Reading passage

---

As an art instructor, it is such a treat to stay in touch with students who grew up in my studio. Recently, I caught up with one of my very first art students, Jacob Murray whose first creator-owned* graphic novel just made its debut! What better way to honor his achievement than with an interview on the school’s blog! I hope you find it inspiring.
[*Creator-owned means it’s the first graphic novel he generated from scratch. Jacob wanted to clarify he’s written one other published graphic novel on a work-for-hire contract for an established license. This new one is his baby.]
LRW: Our history goes back to before and during the “days of the condo”. Do you happen to remember how old you were when you started art classes with me? Had you ever studied art before?
JM: You were my first art teacher! I’m actually not sure exactly when I started, probably around age 9 or 10, which would have been 1994-95. I think I first took a class with you at Mission Renaissance. But most of my memories are from your condo on Burbank, which became a weekly little safe haven where nothing mattered but drawing.

---

Data lines
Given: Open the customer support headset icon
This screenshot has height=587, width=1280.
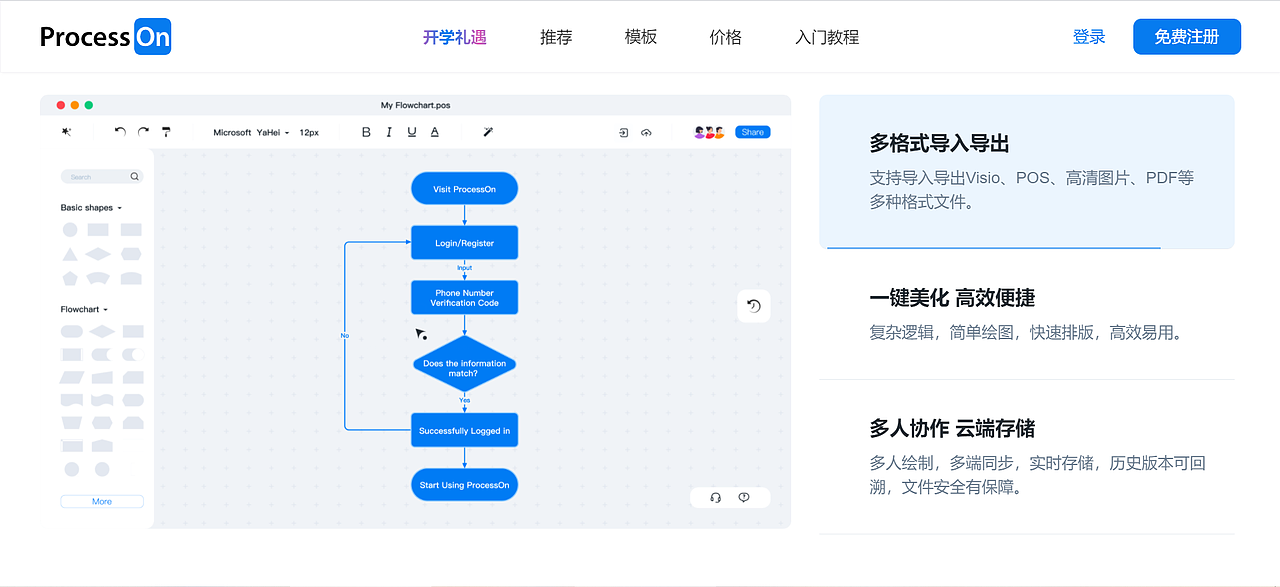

---

What is expected
Answer these questions about the interview with Jacob Murray.
(a) According to the bracketed note, what does "creator-owned" mean for this graphic novel?
(b) Around what age does Jacob Murray think he started art classes?
(c) Where are most of his memories of the classes from?

Task solution
(a) It is the first graphic novel he generated from scratch.
(b) Probably around age 9 or 10, in 1994–95.
(c) From the instructor's condo on Burbank.